◆ What is required: Repeat the listing below with every "Instruction" swapped for "Goal" and everything else left unchanged.

━━━━━━

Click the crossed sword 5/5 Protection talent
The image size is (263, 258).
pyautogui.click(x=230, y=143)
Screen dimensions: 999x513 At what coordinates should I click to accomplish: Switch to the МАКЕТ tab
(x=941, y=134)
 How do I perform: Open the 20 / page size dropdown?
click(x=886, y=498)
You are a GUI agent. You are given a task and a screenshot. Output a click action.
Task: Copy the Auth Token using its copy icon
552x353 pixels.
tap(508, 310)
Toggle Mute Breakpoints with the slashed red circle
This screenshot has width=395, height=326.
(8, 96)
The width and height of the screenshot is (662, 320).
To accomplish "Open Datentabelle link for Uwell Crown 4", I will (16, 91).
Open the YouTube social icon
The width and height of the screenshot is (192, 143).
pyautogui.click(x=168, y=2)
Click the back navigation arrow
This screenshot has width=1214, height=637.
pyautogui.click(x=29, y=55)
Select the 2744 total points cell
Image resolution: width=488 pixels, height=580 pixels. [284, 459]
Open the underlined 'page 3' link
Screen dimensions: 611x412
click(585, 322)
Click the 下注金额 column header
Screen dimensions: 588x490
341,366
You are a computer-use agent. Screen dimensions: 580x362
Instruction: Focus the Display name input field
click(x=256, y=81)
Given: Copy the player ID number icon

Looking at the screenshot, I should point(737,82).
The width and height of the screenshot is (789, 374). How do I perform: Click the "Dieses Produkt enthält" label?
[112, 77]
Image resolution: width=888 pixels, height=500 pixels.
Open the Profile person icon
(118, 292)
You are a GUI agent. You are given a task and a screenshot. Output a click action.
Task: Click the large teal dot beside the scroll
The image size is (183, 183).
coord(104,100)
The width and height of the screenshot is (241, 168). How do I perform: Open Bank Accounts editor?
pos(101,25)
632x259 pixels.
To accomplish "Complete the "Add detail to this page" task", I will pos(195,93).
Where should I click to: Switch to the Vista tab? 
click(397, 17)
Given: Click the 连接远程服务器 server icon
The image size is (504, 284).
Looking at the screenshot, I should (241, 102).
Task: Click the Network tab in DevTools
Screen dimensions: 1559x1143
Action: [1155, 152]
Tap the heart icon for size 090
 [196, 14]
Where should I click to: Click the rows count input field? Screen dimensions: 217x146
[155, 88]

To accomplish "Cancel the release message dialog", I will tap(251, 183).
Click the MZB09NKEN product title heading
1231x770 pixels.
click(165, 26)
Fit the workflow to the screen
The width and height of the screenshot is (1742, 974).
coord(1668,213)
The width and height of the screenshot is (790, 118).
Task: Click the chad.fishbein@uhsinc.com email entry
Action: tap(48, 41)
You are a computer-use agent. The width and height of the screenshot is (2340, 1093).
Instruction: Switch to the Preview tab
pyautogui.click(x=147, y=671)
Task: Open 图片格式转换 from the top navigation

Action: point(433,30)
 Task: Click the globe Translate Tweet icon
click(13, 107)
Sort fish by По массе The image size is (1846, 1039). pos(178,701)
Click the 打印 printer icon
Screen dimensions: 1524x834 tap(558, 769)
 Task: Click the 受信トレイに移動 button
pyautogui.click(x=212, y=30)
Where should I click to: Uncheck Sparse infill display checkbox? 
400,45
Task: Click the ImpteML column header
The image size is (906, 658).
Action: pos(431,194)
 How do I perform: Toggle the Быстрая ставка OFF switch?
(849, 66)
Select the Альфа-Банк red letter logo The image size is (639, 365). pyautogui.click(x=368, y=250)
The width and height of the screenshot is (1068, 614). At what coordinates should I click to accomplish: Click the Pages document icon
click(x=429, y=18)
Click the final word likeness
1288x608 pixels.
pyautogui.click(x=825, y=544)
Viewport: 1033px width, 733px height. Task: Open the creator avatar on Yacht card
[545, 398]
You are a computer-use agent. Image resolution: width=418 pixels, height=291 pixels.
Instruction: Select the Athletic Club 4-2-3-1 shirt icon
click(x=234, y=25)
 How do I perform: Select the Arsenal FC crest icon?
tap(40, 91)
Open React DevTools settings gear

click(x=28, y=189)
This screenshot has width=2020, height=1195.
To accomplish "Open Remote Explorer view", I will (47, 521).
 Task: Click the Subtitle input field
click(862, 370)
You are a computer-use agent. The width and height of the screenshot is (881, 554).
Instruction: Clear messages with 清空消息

━━━━━━

◆ Exercise result:
Click the crossed sword 5/5 Protection talent
The image size is (263, 258).
pyautogui.click(x=230, y=143)
Screen dimensions: 999x513 At what coordinates should I click to accomplish: Switch to the МАКЕТ tab
(x=941, y=134)
 How do I perform: Open the 20 / page size dropdown?
click(x=886, y=498)
You are a GUI agent. You are given a task and a screenshot. Output a click action.
Task: Copy the Auth Token using its copy icon
552x353 pixels.
tap(508, 310)
Toggle Mute Breakpoints with the slashed red circle
This screenshot has width=395, height=326.
(8, 96)
The width and height of the screenshot is (662, 320).
To accomplish "Open Datentabelle link for Uwell Crown 4", I will (16, 91).
Open the YouTube social icon
The width and height of the screenshot is (192, 143).
pyautogui.click(x=168, y=2)
Click the back navigation arrow
This screenshot has width=1214, height=637.
pyautogui.click(x=29, y=55)
Select the 2744 total points cell
Image resolution: width=488 pixels, height=580 pixels. [284, 459]
Open the underlined 'page 3' link
Screen dimensions: 611x412
click(585, 322)
Click the 下注金额 column header
Screen dimensions: 588x490
341,366
You are a computer-use agent. Screen dimensions: 580x362
Goal: Focus the Display name input field
click(x=256, y=81)
Given: Copy the player ID number icon

Looking at the screenshot, I should point(737,82).
The width and height of the screenshot is (789, 374). How do I perform: Click the "Dieses Produkt enthält" label?
[112, 77]
Image resolution: width=888 pixels, height=500 pixels.
Open the Profile person icon
(118, 292)
You are a GUI agent. You are given a task and a screenshot. Output a click action.
Task: Click the large teal dot beside the scroll
The image size is (183, 183).
coord(104,100)
The width and height of the screenshot is (241, 168). How do I perform: Open Bank Accounts editor?
pos(101,25)
632x259 pixels.
To accomplish "Complete the "Add detail to this page" task", I will pos(195,93).
Where should I click to: Switch to the Vista tab? 
click(397, 17)
Given: Click the 连接远程服务器 server icon
The image size is (504, 284).
Looking at the screenshot, I should (241, 102).
Task: Click the Network tab in DevTools
Screen dimensions: 1559x1143
Action: [1155, 152]
Tap the heart icon for size 090
 [196, 14]
Where should I click to: Click the rows count input field? Screen dimensions: 217x146
[155, 88]

To accomplish "Cancel the release message dialog", I will tap(251, 183).
Click the MZB09NKEN product title heading
1231x770 pixels.
click(165, 26)
Fit the workflow to the screen
The width and height of the screenshot is (1742, 974).
coord(1668,213)
The width and height of the screenshot is (790, 118).
Task: Click the chad.fishbein@uhsinc.com email entry
Action: tap(48, 41)
You are a computer-use agent. The width and height of the screenshot is (2340, 1093).
Goal: Switch to the Preview tab
pyautogui.click(x=147, y=671)
Task: Open 图片格式转换 from the top navigation

Action: point(433,30)
 Task: Click the globe Translate Tweet icon
click(13, 107)
Sort fish by По массе The image size is (1846, 1039). pos(178,701)
Click the 打印 printer icon
Screen dimensions: 1524x834 tap(558, 769)
 Task: Click the 受信トレイに移動 button
pyautogui.click(x=212, y=30)
Where should I click to: Uncheck Sparse infill display checkbox? 
400,45
Task: Click the ImpteML column header
The image size is (906, 658).
Action: pos(431,194)
 How do I perform: Toggle the Быстрая ставка OFF switch?
(849, 66)
Select the Альфа-Банк red letter logo The image size is (639, 365). pyautogui.click(x=368, y=250)
The width and height of the screenshot is (1068, 614). At what coordinates should I click to accomplish: Click the Pages document icon
click(x=429, y=18)
Click the final word likeness
1288x608 pixels.
pyautogui.click(x=825, y=544)
Viewport: 1033px width, 733px height. Task: Open the creator avatar on Yacht card
[545, 398]
You are a computer-use agent. Image resolution: width=418 pixels, height=291 pixels.
Goal: Select the Athletic Club 4-2-3-1 shirt icon
click(x=234, y=25)
 How do I perform: Select the Arsenal FC crest icon?
tap(40, 91)
Open React DevTools settings gear

click(x=28, y=189)
This screenshot has width=2020, height=1195.
To accomplish "Open Remote Explorer view", I will (47, 521).
 Task: Click the Subtitle input field
click(862, 370)
You are a computer-use agent. The width and height of the screenshot is (881, 554).
Goal: Clear messages with 清空消息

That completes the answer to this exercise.